There is another important unknown, too: how people will react to forced alterations to their behaviour, and whether such changes will reduce infectious contacts by as much as scientists expect. Surveys in China, for example, show that citizens of Wuhan and Shanghai reported that they had between seven and nine times fewer typical daily contacts with other people during the social-distancing measures imposed by the authorities11. Marco Ajelli, who studies infectious-disease spread at the Bruno Kessler Foundation in Trento, Italy, and who co-led that study, says that the models from Imperial1 and the LSHTM7 seem to have assumed changes to daily contacts that are “in the ballpark” of what has been observed in China, although the modelling reports don’t clearly state that.
If all countries adopt strategies of strict social distancing, testing and isolation of infected cases before their deaths reach 0.2 per 100,000 people per week, the Imperial team says, then the global death total from COVID-19 could be cut to less than 1.9 million by the end of the year. And the British response, Ferguson said on 25 March, makes him “reasonably confident” that total deaths in the United Kingdom will be held below 20,000.
Ferguson says that nationwide lockdowns across Europe are already working to reduce the transmission of SARS-CoV-2, as expected. But how long social distancing will have to stay in place is a big question for countries that are worried about their economies and the mental and physical health of their cooped-up citizens. Social distancing will reduce the spread of the virus for now, but lifting these measures might allow a second wave of the pandemic later in the year or next year, an Imperial model has suggested1 (see ‘A second wave’).

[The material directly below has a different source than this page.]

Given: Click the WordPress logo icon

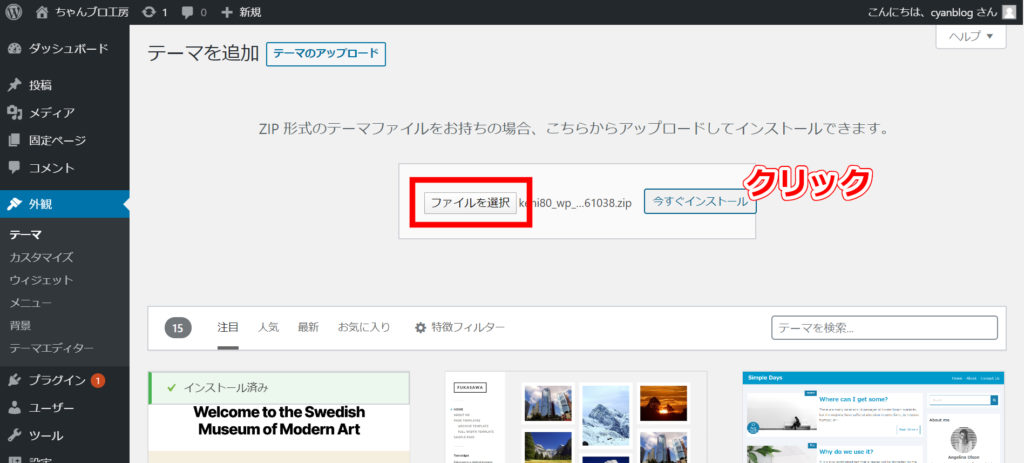Looking at the screenshot, I should 13,12.
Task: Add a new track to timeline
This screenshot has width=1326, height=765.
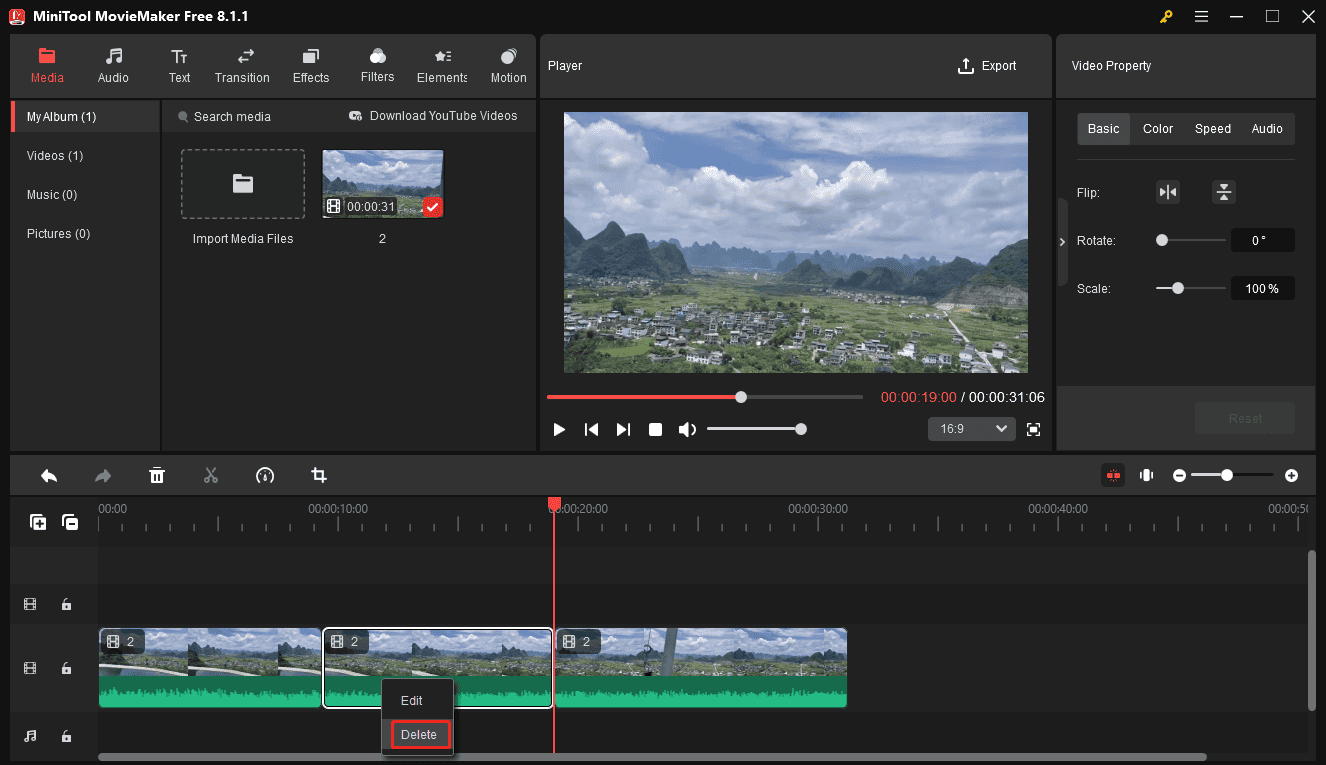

Ferguson says he hopes that, in practice, countries can follow the example of South Korea, which has managed to impose a less-rigid version of social distancing by rolling out high levels of testing and tracing the contacts of those infected. Only close monitoring of regions as they lift lockdown restrictions, as China’s Hubei province is now doing, will provide modellers with the information needed to forecast the longer-term toll of the pandemic.